[Records excerpted from a collection]
=======

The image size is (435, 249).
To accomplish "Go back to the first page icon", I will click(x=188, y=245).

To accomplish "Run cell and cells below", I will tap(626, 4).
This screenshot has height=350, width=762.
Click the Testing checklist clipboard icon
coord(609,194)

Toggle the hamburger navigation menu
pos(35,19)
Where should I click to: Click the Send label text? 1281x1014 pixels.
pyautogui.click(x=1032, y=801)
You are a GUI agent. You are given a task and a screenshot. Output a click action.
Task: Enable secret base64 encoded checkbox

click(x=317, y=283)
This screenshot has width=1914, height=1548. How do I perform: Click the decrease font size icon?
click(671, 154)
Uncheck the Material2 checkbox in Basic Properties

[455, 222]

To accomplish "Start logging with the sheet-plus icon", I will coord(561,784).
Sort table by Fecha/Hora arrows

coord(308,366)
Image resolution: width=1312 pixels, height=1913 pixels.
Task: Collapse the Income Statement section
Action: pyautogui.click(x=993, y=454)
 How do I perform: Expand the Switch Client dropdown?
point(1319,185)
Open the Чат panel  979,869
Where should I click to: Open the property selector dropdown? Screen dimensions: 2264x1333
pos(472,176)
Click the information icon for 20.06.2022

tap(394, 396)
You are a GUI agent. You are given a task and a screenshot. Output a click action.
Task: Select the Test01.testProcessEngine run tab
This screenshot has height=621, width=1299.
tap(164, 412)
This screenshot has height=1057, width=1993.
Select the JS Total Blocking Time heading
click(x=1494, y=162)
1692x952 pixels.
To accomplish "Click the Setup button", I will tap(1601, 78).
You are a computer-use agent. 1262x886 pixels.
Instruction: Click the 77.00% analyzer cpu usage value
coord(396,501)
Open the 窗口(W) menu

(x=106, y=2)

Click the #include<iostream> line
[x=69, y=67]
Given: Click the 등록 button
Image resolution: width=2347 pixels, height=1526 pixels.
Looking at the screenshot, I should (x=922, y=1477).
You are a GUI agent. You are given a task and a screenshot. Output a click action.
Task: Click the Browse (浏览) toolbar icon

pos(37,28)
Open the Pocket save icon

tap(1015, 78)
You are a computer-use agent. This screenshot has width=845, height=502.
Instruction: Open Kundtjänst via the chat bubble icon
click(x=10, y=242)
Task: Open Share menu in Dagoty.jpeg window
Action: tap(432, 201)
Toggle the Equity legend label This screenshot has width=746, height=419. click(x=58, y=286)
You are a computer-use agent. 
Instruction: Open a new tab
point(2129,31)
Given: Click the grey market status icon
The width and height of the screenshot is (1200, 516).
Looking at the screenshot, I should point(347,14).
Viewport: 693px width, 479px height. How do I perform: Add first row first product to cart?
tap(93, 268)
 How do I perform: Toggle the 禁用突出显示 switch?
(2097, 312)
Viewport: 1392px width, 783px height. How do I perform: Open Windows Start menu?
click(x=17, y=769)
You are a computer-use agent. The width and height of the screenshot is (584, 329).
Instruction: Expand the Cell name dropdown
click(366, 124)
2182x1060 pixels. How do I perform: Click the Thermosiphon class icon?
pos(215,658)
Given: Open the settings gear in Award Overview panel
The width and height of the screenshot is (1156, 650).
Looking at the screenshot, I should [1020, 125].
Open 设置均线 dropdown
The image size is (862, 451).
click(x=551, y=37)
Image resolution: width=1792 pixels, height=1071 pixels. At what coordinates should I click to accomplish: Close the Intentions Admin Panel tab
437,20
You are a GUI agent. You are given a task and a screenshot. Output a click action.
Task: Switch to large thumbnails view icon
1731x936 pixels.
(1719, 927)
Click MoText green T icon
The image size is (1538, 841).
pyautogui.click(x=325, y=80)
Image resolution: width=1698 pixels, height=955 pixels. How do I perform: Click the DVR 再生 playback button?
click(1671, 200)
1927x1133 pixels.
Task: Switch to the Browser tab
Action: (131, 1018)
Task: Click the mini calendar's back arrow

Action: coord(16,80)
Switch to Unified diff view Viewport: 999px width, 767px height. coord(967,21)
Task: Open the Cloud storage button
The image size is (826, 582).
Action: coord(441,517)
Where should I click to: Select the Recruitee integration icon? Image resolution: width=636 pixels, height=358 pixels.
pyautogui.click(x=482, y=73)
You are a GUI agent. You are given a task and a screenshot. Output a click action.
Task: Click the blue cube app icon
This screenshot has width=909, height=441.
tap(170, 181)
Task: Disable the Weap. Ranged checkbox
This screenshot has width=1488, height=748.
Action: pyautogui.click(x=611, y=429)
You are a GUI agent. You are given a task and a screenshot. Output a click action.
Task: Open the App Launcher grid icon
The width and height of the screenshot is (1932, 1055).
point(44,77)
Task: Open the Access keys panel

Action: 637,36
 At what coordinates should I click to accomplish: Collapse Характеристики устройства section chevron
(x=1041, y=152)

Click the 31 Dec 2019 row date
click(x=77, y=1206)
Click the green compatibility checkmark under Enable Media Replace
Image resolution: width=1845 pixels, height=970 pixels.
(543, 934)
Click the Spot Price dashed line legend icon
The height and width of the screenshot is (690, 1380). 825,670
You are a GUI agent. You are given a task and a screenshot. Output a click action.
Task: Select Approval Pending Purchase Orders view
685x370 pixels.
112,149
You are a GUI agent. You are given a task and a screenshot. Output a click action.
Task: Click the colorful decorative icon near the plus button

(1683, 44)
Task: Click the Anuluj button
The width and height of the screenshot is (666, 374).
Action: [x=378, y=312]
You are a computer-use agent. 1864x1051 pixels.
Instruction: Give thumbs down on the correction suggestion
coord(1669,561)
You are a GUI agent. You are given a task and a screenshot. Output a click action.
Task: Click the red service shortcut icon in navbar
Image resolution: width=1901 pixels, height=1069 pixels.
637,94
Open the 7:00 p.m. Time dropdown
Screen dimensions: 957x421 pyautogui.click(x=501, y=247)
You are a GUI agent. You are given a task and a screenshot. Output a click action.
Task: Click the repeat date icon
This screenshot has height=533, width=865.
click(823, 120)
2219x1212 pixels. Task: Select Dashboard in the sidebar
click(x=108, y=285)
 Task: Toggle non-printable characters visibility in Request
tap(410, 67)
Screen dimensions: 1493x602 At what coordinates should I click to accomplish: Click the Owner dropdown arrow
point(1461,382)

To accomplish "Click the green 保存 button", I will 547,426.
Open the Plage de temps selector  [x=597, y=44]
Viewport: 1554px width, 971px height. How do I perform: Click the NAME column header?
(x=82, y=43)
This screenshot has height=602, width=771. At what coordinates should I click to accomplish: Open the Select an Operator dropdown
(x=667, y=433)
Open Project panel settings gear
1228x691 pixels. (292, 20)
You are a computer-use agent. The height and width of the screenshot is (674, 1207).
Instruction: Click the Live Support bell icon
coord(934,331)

=======

▸ TASK DESCRIPTION
Write down every entry exactly.

▸ RESULT FOR THIS TASK
The image size is (435, 249).
To accomplish "Go back to the first page icon", I will click(x=188, y=245).

To accomplish "Run cell and cells below", I will tap(626, 4).
This screenshot has height=350, width=762.
Click the Testing checklist clipboard icon
coord(609,194)

Toggle the hamburger navigation menu
pos(35,19)
Where should I click to: Click the Send label text? 1281x1014 pixels.
pyautogui.click(x=1032, y=801)
You are a GUI agent. You are given a task and a screenshot. Output a click action.
Task: Enable secret base64 encoded checkbox

click(x=317, y=283)
This screenshot has width=1914, height=1548. How do I perform: Click the decrease font size icon?
click(671, 154)
Uncheck the Material2 checkbox in Basic Properties

[455, 222]

To accomplish "Start logging with the sheet-plus icon", I will coord(561,784).
Sort table by Fecha/Hora arrows

coord(308,366)
Image resolution: width=1312 pixels, height=1913 pixels.
Task: Collapse the Income Statement section
Action: pyautogui.click(x=993, y=454)
 How do I perform: Expand the Switch Client dropdown?
point(1319,185)
Open the Чат panel  979,869
Where should I click to: Open the property selector dropdown? Screen dimensions: 2264x1333
pos(472,176)
Click the information icon for 20.06.2022

tap(394, 396)
You are a GUI agent. You are given a task and a screenshot. Output a click action.
Task: Select the Test01.testProcessEngine run tab
This screenshot has height=621, width=1299.
tap(164, 412)
This screenshot has height=1057, width=1993.
Select the JS Total Blocking Time heading
click(x=1494, y=162)
1692x952 pixels.
To accomplish "Click the Setup button", I will tap(1601, 78).
You are a computer-use agent. 1262x886 pixels.
Instruction: Click the 77.00% analyzer cpu usage value
coord(396,501)
Open the 窗口(W) menu

(x=106, y=2)

Click the #include<iostream> line
[x=69, y=67]
Given: Click the 등록 button
Image resolution: width=2347 pixels, height=1526 pixels.
Looking at the screenshot, I should (x=922, y=1477).
You are a GUI agent. You are given a task and a screenshot. Output a click action.
Task: Click the Browse (浏览) toolbar icon

pos(37,28)
Open the Pocket save icon

tap(1015, 78)
You are a computer-use agent. This screenshot has width=845, height=502.
Instruction: Open Kundtjänst via the chat bubble icon
click(x=10, y=242)
Task: Open Share menu in Dagoty.jpeg window
Action: tap(432, 201)
Toggle the Equity legend label This screenshot has width=746, height=419. click(x=58, y=286)
You are a computer-use agent. 
Instruction: Open a new tab
point(2129,31)
Given: Click the grey market status icon
The width and height of the screenshot is (1200, 516).
Looking at the screenshot, I should point(347,14).
Viewport: 693px width, 479px height. How do I perform: Add first row first product to cart?
tap(93, 268)
 How do I perform: Toggle the 禁用突出显示 switch?
(2097, 312)
Viewport: 1392px width, 783px height. How do I perform: Open Windows Start menu?
click(x=17, y=769)
You are a computer-use agent. The width and height of the screenshot is (584, 329).
Instruction: Expand the Cell name dropdown
click(366, 124)
2182x1060 pixels. How do I perform: Click the Thermosiphon class icon?
pos(215,658)
Given: Open the settings gear in Award Overview panel
The width and height of the screenshot is (1156, 650).
Looking at the screenshot, I should [1020, 125].
Open 设置均线 dropdown
The image size is (862, 451).
click(x=551, y=37)
Image resolution: width=1792 pixels, height=1071 pixels. At what coordinates should I click to accomplish: Close the Intentions Admin Panel tab
437,20
You are a GUI agent. You are given a task and a screenshot. Output a click action.
Task: Switch to large thumbnails view icon
1731x936 pixels.
(1719, 927)
Click MoText green T icon
The image size is (1538, 841).
pyautogui.click(x=325, y=80)
Image resolution: width=1698 pixels, height=955 pixels. How do I perform: Click the DVR 再生 playback button?
click(1671, 200)
1927x1133 pixels.
Task: Switch to the Browser tab
Action: (131, 1018)
Task: Click the mini calendar's back arrow

Action: coord(16,80)
Switch to Unified diff view Viewport: 999px width, 767px height. coord(967,21)
Task: Open the Cloud storage button
The image size is (826, 582).
Action: coord(441,517)
Where should I click to: Select the Recruitee integration icon? Image resolution: width=636 pixels, height=358 pixels.
pyautogui.click(x=482, y=73)
You are a GUI agent. You are given a task and a screenshot. Output a click action.
Task: Click the blue cube app icon
This screenshot has width=909, height=441.
tap(170, 181)
Task: Disable the Weap. Ranged checkbox
This screenshot has width=1488, height=748.
Action: pyautogui.click(x=611, y=429)
You are a GUI agent. You are given a task and a screenshot. Output a click action.
Task: Open the App Launcher grid icon
The width and height of the screenshot is (1932, 1055).
point(44,77)
Task: Open the Access keys panel

Action: 637,36
 At what coordinates should I click to accomplish: Collapse Характеристики устройства section chevron
(x=1041, y=152)

Click the 31 Dec 2019 row date
click(x=77, y=1206)
Click the green compatibility checkmark under Enable Media Replace
Image resolution: width=1845 pixels, height=970 pixels.
(543, 934)
Click the Spot Price dashed line legend icon
The height and width of the screenshot is (690, 1380). 825,670
You are a GUI agent. You are given a task and a screenshot. Output a click action.
Task: Select Approval Pending Purchase Orders view
685x370 pixels.
112,149
You are a GUI agent. You are given a task and a screenshot. Output a click action.
Task: Click the colorful decorative icon near the plus button

(1683, 44)
Task: Click the Anuluj button
The width and height of the screenshot is (666, 374).
Action: [x=378, y=312]
You are a computer-use agent. 1864x1051 pixels.
Instruction: Give thumbs down on the correction suggestion
coord(1669,561)
You are a GUI agent. You are given a task and a screenshot. Output a click action.
Task: Click the red service shortcut icon in navbar
Image resolution: width=1901 pixels, height=1069 pixels.
637,94
Open the 7:00 p.m. Time dropdown
Screen dimensions: 957x421 pyautogui.click(x=501, y=247)
You are a GUI agent. You are given a task and a screenshot. Output a click action.
Task: Click the repeat date icon
This screenshot has height=533, width=865.
click(823, 120)
2219x1212 pixels. Task: Select Dashboard in the sidebar
click(x=108, y=285)
 Task: Toggle non-printable characters visibility in Request
tap(410, 67)
Screen dimensions: 1493x602 At what coordinates should I click to accomplish: Click the Owner dropdown arrow
point(1461,382)

To accomplish "Click the green 保存 button", I will 547,426.
Open the Plage de temps selector  [x=597, y=44]
Viewport: 1554px width, 971px height. How do I perform: Click the NAME column header?
(x=82, y=43)
This screenshot has height=602, width=771. At what coordinates should I click to accomplish: Open the Select an Operator dropdown
(x=667, y=433)
Open Project panel settings gear
1228x691 pixels. (292, 20)
You are a computer-use agent. The height and width of the screenshot is (674, 1207).
Instruction: Click the Live Support bell icon
coord(934,331)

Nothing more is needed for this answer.